Nature’s system works well when all the wheels and cogs and turning properly, but since World War II bee populations are declining. On a Ted Talk about “Why bees are disappearing” by Marla Spivak, her research found that due to an abundance of pesticide use, mostly fertilizers, the health of bees have drastically declined. When the bees go to pollinate the flower, they absorb not only the pollen but also the chemicals, which infects and disorients them. This results in an inability for them to find their way back to the colony and usually die soon after. Spivak’s findings about pesticides are echoed by the rest of the science community as the use of pesticides as well as climate change, droughts, habitat loss and air pollution are also contributing to the loss in bee populations.

Numbers show that in the United States between 1947 and 2008, bee populations declined by 60%. While this is significant, bees have the ability to rebound and gain their abundance again.

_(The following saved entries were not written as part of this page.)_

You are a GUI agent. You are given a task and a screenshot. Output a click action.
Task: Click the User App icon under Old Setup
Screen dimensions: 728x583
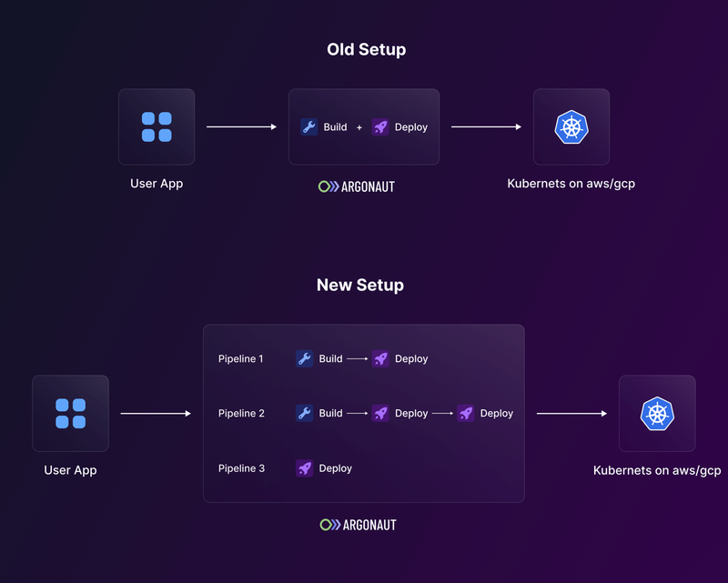coord(157,126)
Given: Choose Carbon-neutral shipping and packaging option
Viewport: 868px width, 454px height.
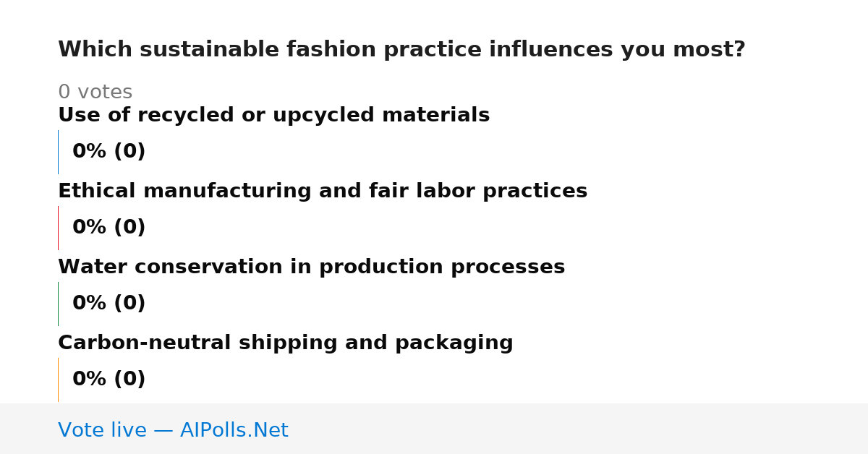Looking at the screenshot, I should [285, 343].
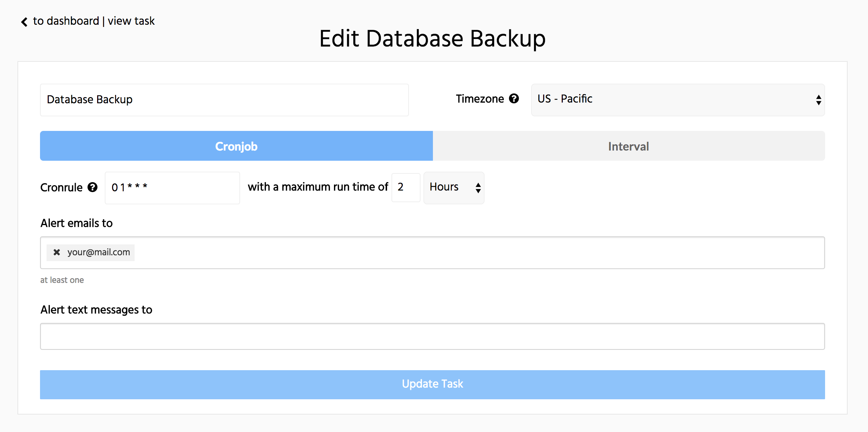Screen dimensions: 868x432
Task: Click the Timezone help question-mark icon
Action: [x=514, y=99]
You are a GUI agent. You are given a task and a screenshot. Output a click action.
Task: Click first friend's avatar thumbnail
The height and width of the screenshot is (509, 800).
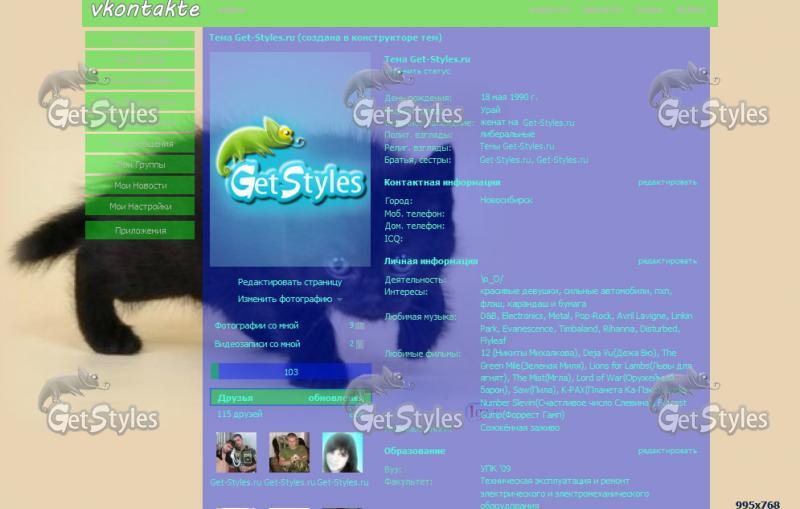pos(236,452)
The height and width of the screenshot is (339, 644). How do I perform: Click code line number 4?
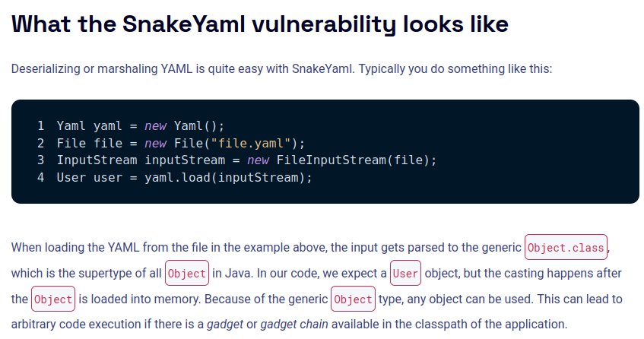tap(40, 178)
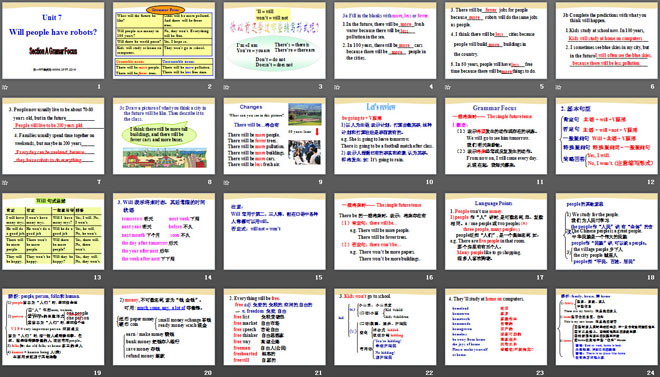Click the animation star under slide 9
The height and width of the screenshot is (377, 660).
(x=227, y=183)
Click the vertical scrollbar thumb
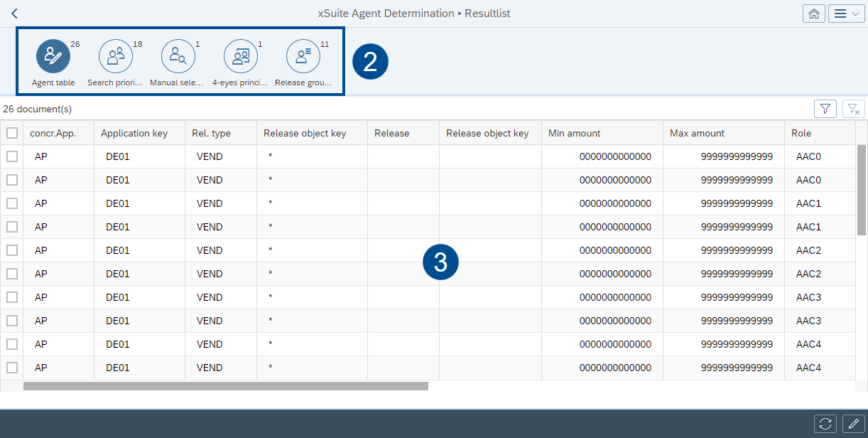 (862, 189)
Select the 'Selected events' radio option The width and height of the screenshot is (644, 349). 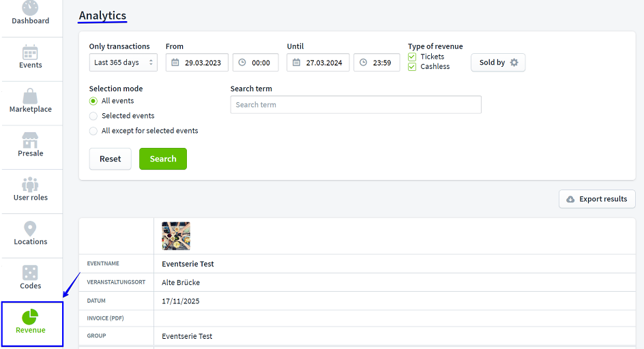tap(93, 116)
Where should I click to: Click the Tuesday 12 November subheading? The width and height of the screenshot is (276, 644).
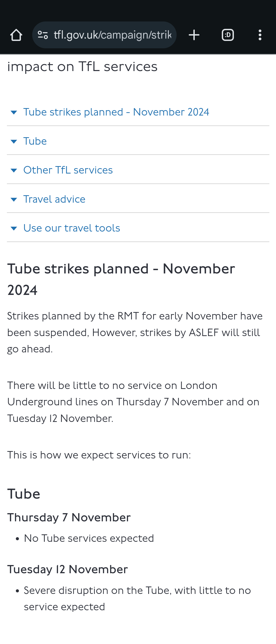[67, 569]
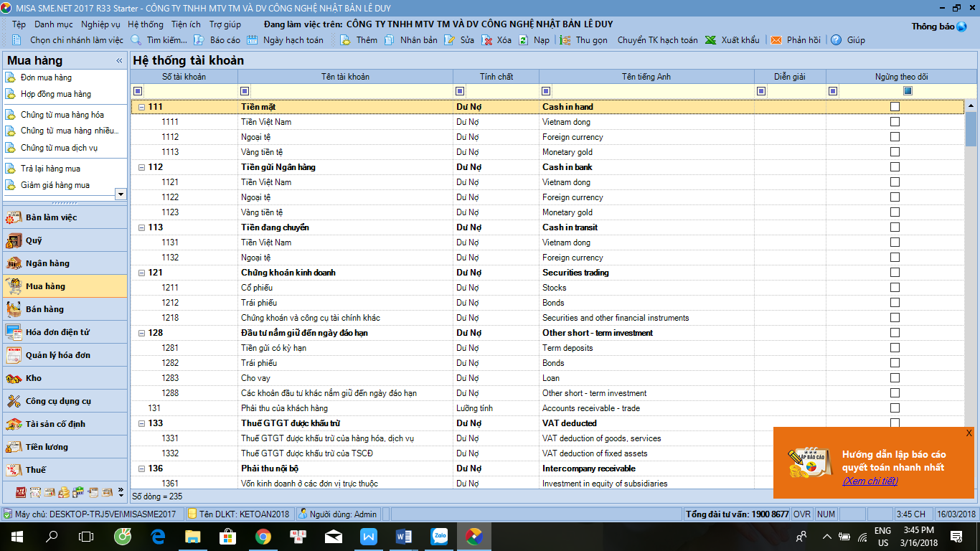
Task: Click the Số tài khoản filter field
Action: click(x=190, y=91)
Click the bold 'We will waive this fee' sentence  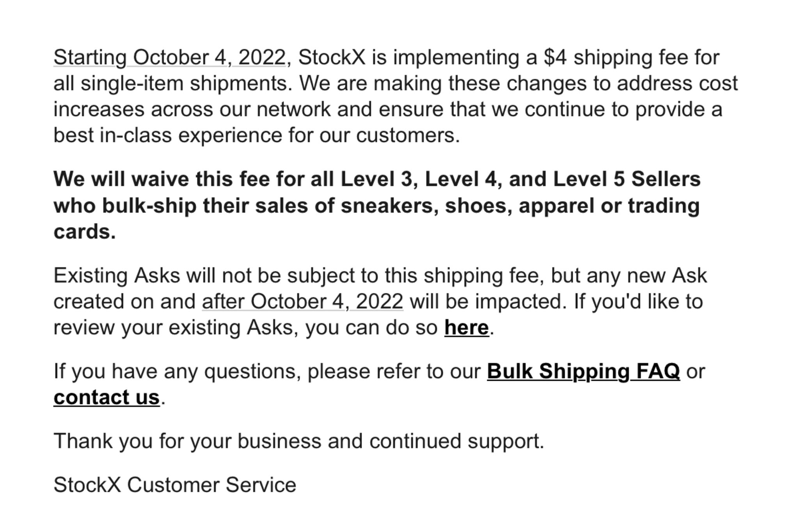(x=377, y=205)
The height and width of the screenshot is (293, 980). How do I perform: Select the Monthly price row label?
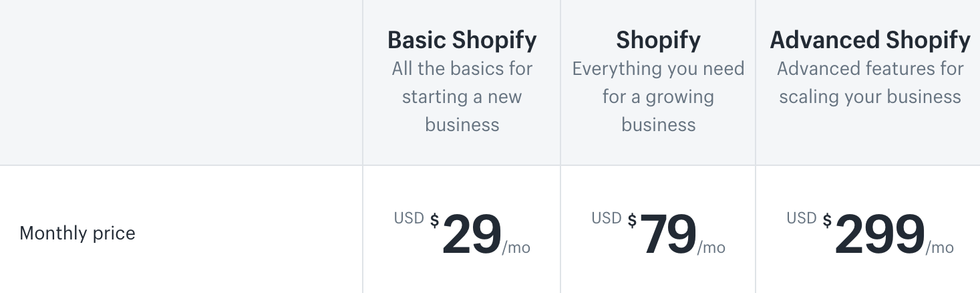coord(77,233)
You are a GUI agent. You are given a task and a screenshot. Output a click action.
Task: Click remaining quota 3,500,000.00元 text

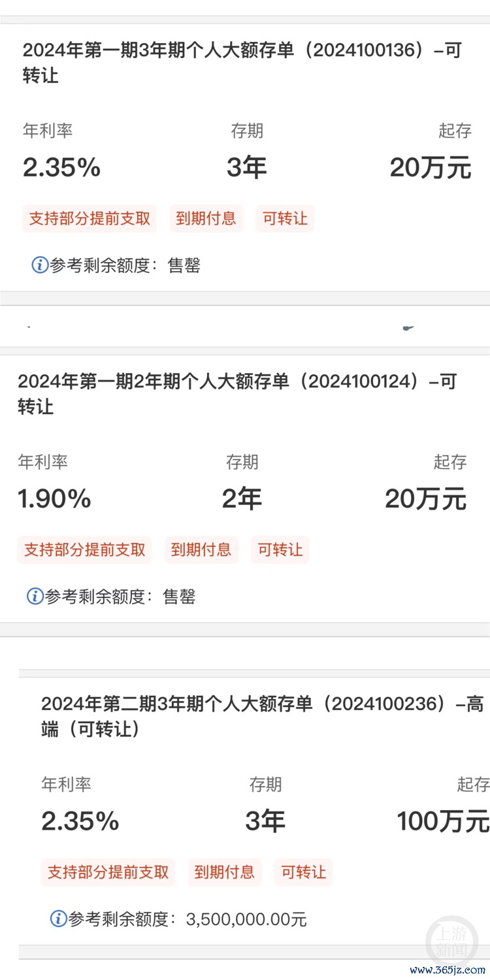(x=246, y=919)
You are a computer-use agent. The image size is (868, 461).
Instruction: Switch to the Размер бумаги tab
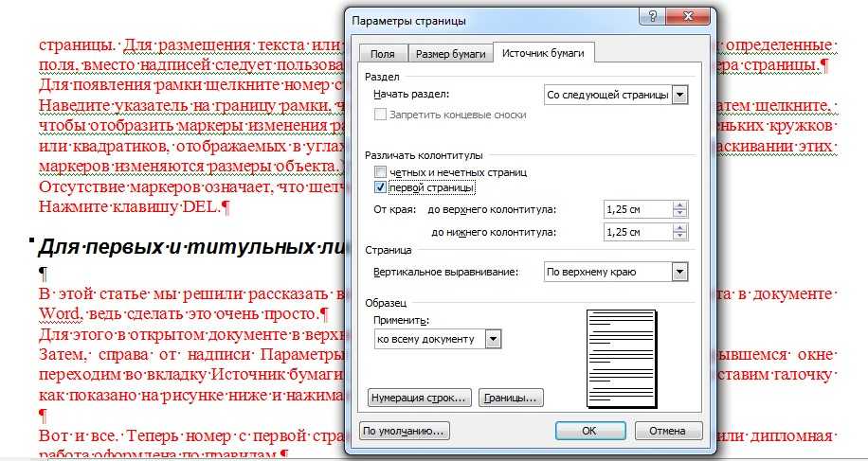449,55
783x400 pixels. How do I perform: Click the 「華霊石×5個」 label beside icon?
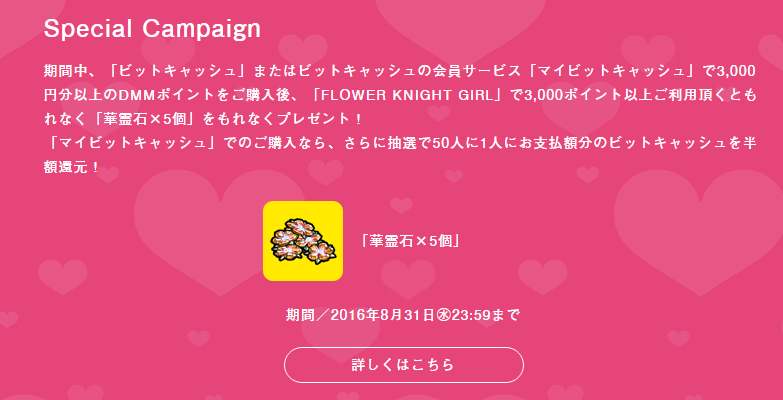coord(410,241)
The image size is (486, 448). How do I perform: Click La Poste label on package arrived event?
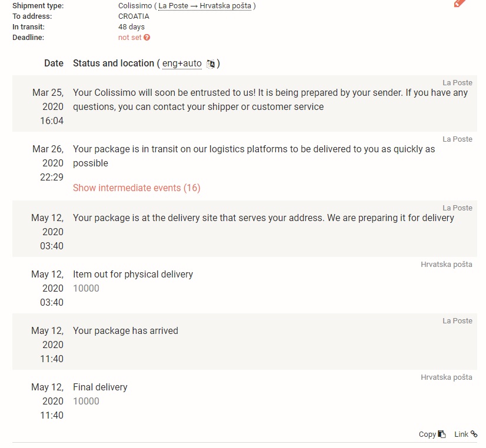(x=457, y=321)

Simply by using fewer pesticides and fertilizers, or none at all – the majority of yards do not need added fertilizer – existing bees will not become infected and colonies will be able to grow. Also, by planting flowers that are native to your area, bees will come back and pollinate more plants. If you’re a gardener this will benefit your harvest because bee pollination studies in gardens done by Spivak show that with bees tomatoes and other vegetables turn out bigger and better than without. If you’re interested, there are beekeepers that live all across America and are always passionate people interested in the protection of bees. They would be great resources to talk to about the issue as well.

The next time a bee stations itself at your picnic, remember that they’re just checking in. Making sure that their pollination job did the trick and want to make sure it’s up to their standards while you enjoy it. Happy grilling and have a great holiday weekend!